Stored data entries
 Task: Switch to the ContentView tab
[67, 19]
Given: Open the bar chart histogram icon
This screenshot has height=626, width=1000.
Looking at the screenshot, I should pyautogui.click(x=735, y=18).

### WORK TASK
Please print all the data again exactly as given.

### WRITTEN SOLUTION
 Task: Switch to the ContentView tab
[67, 19]
Given: Open the bar chart histogram icon
This screenshot has height=626, width=1000.
Looking at the screenshot, I should pyautogui.click(x=735, y=18).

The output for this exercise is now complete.